11.2 If Other Party cancels the agreement and at the time of cancellation has already received performances as execution of the Agreement from Supplier, Other Party can cancel the Agreement only partly, namely only for that part of the Agreement that has not yet been executed by Supplier. Amounts which were invoiced by Supplier to Other Party before cancellation of the Agreement in relation to that which has already been delivered or executed, will be due regardless of that stated above, and will be due and payable immediately upon cancellation of the Agreement.
12. DISPUTES AND GOVERNING LAW
12.1 Dutch law will apply to all agreements between Supplier and Other Party.
12.2 All disputes pursuant to or arising from agreements concluded by Supplier and deliveries carried out and Services performed by Supplier will be brought before the competent court of the Netherlands.

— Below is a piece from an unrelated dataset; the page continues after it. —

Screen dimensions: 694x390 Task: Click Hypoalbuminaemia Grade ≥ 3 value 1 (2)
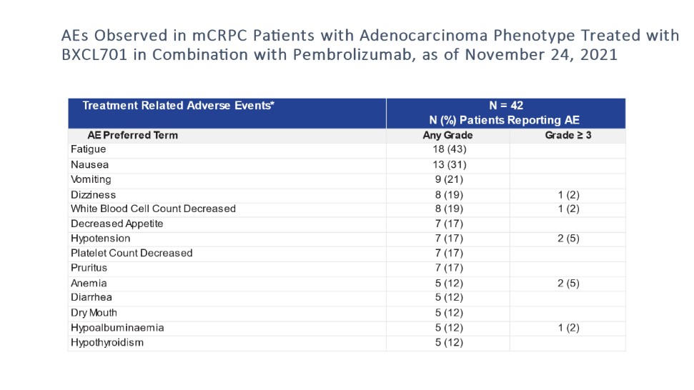pyautogui.click(x=567, y=328)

13.1 None of the parties will be held to perform any obligation if it is hindered in doing so by Force Majeure. The following, among other things, are considered cases of Force Majeure: a non-attributable failure to perform by suppliers of Supplier, strike, extreme weather conditions, transport failures, fire or accidents, operational failure, uprising, riots, etc., etc.
13.2 Both parties will be able to invoke Force Majeure by informing the other party within a reasonable term.
13.3 Supplier will be authorized to outsource the contracted Services to third parties under its responsibility.
13.4 USE AND MAINTENANCE OF PRODUCTSThe provisions stated in this section “Use and Maintenance of Products” will apply along with the General Provisions of these General Sales Terms and Conditions to all Products made available and accepted for maintenance by Supplier.
14. MAINTENANCE OF THE PRODUCT
14.1 The Maintenance of the Product will include the repair costs. Supplier will immediately make an exchange Product available. Other Party will send the broken Product immediately to Supplier. If the maintenance does not fall within the guarantee period, Supplier will in all reasonableness charge the expenses made to Other Party.
14.2 The costs of support as stated under Article 17.1 will be charged fully to Other Party if the faults are or failure is wholly or partly caused by improper, careless or incompetent use, external causes, such as damage caused by fire and/or water, or damage as a result of the Product falling, or if Other Party has made changes to the Product or parts or has changes made, without permission of Supplier.